Les populations de Dassa-Zoumè, Savè, Bantè, Kétou contestent les nouveaux chefs lieux de départements que le gouvernement envisage d’opérer. Elles sont descendues dans la rue pour se faire entendre. L’axe Cotonou-Parakou a été bloqué la semaine dernière  pendant plus heures. Face à ces malheureux événements, il y a une conclusion assez facile à tirer : « le chef de l’Etat a été cette fois-ci lui aussi victime de la dictature de la rue ». C’est par cette méthode digne des temps révolus qu’il use pour régler ses comptes politiques à ses adversaires. Il s’est toujours caché derrière une certaine réaction du peuple pour prendre ses positions. Comme qui tue par l’épée, périt par l’épée, la rue, agissant comme un fou, a tapé dans le dos de son maître. Plusieurs exemples existent pour montrer comment le président Boni Yayi exploite la pression populaire pour prendre ses décisions. Au lendemain de sa brillante élection à la tête du pays, des conducteurs de taxis-motos, femmes et enfants sont descendus dans la rue pour définir les critères d’entrée au gouvernement. Ces derniers indiquaient qu’aucun ministre du régime Kérékou, aucun chef de parti ne doit figurer dans l’exécutif. La rue soutenait qu’elle veut uniquement des hommes neufs pour diriger le pays. Effectivement, à la formation du gouvernement, sa dictature s’est réalisée dans les nominations. Tout le monde savait qui était caché derrière tout cela. Récemment, c’est toujours par une soi-disant opposition des populations que le président Boni Yayi a refusé d’installer 24 conseils  où il a perdu les élections communales. Cela lui a beaucoup marché. C’est dire que le chef de l’Etat se réfugie toujours derrière le peuple pour certainement donner des coups. Comme il a habitué les populations aux soulèvements, la rue n’a pas hésité à s’opposer à lui-même.

Manipulations
Ce qui se passe actuellement sur le terrain après l’annonce des chefs lieux de départements peut être l’objet d’une manipulation politique. Des individus ont peut-être manifesté leur mécontentement à travers la rue.
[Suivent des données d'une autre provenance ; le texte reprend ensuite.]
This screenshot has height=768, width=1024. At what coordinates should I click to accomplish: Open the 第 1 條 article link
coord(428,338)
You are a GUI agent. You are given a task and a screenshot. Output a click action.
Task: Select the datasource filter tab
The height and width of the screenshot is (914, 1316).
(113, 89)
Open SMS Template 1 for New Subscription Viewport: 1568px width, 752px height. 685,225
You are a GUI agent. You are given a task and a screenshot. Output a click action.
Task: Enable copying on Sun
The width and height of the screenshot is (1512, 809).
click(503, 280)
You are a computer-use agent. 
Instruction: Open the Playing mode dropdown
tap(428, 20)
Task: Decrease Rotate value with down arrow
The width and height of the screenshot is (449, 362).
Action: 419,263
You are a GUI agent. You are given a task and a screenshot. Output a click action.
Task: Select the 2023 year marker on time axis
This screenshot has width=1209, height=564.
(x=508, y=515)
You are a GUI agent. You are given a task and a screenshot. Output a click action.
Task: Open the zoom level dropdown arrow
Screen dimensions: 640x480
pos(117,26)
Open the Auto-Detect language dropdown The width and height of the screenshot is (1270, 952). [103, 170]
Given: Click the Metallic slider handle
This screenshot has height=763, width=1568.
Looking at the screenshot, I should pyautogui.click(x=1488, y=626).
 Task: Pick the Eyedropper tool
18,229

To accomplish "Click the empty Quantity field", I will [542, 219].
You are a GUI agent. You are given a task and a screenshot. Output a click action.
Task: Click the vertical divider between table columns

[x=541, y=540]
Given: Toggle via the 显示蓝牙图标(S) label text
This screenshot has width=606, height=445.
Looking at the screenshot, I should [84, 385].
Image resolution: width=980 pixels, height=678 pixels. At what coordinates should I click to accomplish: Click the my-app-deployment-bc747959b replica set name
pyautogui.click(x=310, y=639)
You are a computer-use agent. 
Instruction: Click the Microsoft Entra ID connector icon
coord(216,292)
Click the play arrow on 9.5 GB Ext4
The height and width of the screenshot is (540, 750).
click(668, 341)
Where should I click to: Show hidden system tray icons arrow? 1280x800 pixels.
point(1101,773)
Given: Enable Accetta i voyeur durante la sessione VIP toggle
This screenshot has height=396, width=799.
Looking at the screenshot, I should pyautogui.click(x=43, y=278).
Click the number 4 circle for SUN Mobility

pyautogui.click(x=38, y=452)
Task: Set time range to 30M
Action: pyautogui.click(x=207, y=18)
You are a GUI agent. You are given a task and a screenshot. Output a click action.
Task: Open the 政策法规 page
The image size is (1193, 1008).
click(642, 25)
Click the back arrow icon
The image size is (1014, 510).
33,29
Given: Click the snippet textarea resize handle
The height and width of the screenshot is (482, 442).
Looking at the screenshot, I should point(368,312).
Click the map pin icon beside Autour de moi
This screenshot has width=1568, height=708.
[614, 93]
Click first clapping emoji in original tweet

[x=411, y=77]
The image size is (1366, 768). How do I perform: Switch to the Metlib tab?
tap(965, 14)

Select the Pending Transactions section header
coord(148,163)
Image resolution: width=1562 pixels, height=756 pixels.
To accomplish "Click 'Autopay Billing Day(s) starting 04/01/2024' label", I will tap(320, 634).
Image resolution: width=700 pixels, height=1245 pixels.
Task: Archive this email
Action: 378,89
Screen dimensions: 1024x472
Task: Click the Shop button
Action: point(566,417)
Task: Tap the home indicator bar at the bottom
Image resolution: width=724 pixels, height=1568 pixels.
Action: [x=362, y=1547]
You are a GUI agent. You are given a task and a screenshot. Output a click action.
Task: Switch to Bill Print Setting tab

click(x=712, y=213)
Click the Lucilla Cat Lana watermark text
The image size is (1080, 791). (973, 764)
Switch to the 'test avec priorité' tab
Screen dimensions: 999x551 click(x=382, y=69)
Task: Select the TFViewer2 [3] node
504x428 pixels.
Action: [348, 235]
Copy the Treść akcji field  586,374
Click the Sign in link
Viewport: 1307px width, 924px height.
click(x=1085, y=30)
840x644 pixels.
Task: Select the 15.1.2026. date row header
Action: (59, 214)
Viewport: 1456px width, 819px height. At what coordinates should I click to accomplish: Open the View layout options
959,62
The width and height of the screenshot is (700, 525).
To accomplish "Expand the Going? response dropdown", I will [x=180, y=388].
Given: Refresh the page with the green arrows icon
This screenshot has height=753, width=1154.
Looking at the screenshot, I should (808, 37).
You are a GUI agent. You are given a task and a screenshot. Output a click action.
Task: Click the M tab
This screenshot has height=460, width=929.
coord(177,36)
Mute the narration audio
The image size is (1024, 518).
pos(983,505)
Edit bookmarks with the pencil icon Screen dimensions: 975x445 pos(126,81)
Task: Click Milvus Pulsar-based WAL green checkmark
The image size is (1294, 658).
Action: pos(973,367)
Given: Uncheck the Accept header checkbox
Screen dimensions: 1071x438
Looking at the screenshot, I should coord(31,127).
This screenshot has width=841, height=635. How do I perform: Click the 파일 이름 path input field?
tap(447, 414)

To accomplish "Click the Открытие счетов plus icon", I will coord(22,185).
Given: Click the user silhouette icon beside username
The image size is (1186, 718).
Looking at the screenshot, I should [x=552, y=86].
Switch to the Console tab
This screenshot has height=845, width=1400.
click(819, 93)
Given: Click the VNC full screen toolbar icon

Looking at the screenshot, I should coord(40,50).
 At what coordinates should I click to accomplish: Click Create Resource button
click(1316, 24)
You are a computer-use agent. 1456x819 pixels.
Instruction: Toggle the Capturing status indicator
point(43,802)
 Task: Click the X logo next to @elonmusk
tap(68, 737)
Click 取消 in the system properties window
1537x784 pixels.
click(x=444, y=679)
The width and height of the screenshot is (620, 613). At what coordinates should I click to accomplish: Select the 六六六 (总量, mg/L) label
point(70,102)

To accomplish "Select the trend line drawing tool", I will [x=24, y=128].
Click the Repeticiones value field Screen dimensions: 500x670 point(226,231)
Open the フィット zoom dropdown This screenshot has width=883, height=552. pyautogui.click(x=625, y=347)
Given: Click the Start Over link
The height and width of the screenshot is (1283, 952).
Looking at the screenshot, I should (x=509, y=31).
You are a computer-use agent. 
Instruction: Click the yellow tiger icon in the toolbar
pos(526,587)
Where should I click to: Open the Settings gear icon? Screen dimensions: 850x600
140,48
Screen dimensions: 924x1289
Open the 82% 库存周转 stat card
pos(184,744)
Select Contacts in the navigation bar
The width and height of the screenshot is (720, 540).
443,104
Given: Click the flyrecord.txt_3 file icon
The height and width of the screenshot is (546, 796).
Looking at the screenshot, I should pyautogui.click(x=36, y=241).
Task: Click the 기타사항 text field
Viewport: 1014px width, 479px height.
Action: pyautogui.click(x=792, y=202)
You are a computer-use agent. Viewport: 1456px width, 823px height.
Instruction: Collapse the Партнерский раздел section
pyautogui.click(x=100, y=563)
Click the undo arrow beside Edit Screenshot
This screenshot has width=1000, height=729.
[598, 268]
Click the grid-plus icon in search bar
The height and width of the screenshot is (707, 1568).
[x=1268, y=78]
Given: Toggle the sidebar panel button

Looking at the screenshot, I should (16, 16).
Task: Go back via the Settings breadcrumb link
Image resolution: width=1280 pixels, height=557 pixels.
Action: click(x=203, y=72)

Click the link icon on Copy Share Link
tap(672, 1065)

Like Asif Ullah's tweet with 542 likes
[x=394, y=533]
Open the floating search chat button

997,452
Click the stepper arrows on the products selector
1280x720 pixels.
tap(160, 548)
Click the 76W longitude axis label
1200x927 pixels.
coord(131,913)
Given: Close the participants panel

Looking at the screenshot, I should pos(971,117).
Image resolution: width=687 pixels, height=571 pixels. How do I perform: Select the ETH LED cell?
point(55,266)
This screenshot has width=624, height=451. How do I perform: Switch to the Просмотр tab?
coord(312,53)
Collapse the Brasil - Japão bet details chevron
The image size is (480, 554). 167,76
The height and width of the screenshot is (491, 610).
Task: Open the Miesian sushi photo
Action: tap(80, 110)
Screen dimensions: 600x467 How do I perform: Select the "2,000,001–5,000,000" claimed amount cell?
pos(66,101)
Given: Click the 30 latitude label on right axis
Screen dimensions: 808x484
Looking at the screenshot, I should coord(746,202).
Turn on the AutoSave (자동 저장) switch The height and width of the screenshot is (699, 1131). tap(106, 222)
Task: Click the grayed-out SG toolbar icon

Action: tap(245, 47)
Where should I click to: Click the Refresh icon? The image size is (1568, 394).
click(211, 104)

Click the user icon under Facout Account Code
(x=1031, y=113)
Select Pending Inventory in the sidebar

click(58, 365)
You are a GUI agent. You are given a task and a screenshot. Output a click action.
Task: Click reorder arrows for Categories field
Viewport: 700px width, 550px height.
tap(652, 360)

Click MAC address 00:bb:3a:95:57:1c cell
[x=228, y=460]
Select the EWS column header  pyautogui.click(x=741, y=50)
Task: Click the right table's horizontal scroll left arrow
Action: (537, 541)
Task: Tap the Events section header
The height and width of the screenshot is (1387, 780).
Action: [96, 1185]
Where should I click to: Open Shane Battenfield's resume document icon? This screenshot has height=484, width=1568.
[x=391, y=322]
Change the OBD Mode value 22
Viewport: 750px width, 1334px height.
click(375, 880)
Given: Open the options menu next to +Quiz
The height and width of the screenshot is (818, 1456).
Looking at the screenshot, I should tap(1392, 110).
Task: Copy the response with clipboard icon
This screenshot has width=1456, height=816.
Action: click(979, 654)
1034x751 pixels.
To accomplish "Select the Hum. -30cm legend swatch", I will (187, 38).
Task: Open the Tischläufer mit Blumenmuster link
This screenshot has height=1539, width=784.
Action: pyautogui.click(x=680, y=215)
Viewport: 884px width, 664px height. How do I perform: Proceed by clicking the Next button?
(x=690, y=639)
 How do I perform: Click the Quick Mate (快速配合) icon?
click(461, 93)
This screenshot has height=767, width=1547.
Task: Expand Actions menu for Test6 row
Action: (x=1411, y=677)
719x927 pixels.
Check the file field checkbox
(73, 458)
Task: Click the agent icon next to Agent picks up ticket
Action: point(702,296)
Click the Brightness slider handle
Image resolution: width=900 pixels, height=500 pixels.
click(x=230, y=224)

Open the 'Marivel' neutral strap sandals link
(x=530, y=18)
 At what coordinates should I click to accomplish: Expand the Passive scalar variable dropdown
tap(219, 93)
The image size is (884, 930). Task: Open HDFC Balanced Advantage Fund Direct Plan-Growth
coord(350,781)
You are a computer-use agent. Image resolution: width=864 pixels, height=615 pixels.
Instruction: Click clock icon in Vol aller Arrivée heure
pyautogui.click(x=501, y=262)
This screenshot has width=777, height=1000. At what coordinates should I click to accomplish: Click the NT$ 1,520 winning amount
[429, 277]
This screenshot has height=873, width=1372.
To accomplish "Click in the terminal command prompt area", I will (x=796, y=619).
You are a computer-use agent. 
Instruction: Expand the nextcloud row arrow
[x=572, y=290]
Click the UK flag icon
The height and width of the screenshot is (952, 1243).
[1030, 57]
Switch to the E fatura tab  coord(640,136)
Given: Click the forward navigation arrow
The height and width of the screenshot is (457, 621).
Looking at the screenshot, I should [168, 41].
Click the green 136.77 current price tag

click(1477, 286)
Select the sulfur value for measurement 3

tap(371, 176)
Un grand penseur affirmait : « Ce sont toujours les hommes politiques qui manipulent le peuple ». Cette affirmation se vérifie. Il suffit de descendre au sein du peuple pour la comprendre. Les populations béninoises, dans leur grande majorité, ne s’intéressent pas à la chose politique. Pour preuve, il faut les sensibiliser avant qu’elles n’aillent prendre leurs cartes d’électeurs. Les problèmes de chefs lieux, d’installations de conseils communaux n’intéressent pas pour la plupart les paysans,  vendeuses de condiments au marché, boutiquiers,  coiffeuses ou  coiffeurs, etc…C’est dire que quand ceux-ci descendent dans la rue, il y a à coup sûr des mains invisibles qu’y trouvent leurs comptes. A cet effet, il n’est pas rare de voir des personnes réclamer leurs sous aux responsables hommes après une marche de soutien ou de protestation. Cela montre que la grande masse au Bénin ne s’occupe pas des intrigues politiques. Tout ce que le peuple veut et exige des décideurs politiques, c’est l’amélioration de ses conditions de vie. Même pendant les révolutions françaises, c’est toujours une minorité éclairée qui poussait les ouvriers dans la rue. Au finish, c’est la bourgeoisie qui  profite du fruit de leur combat. En conclusion, les manifestations populations de Dassa, Savè et autres, non d’être spontanées, sont bien téléguidées. Par la rue, on peut se régler des comptes. Ainsi, va le Bénin de l’ère du changement.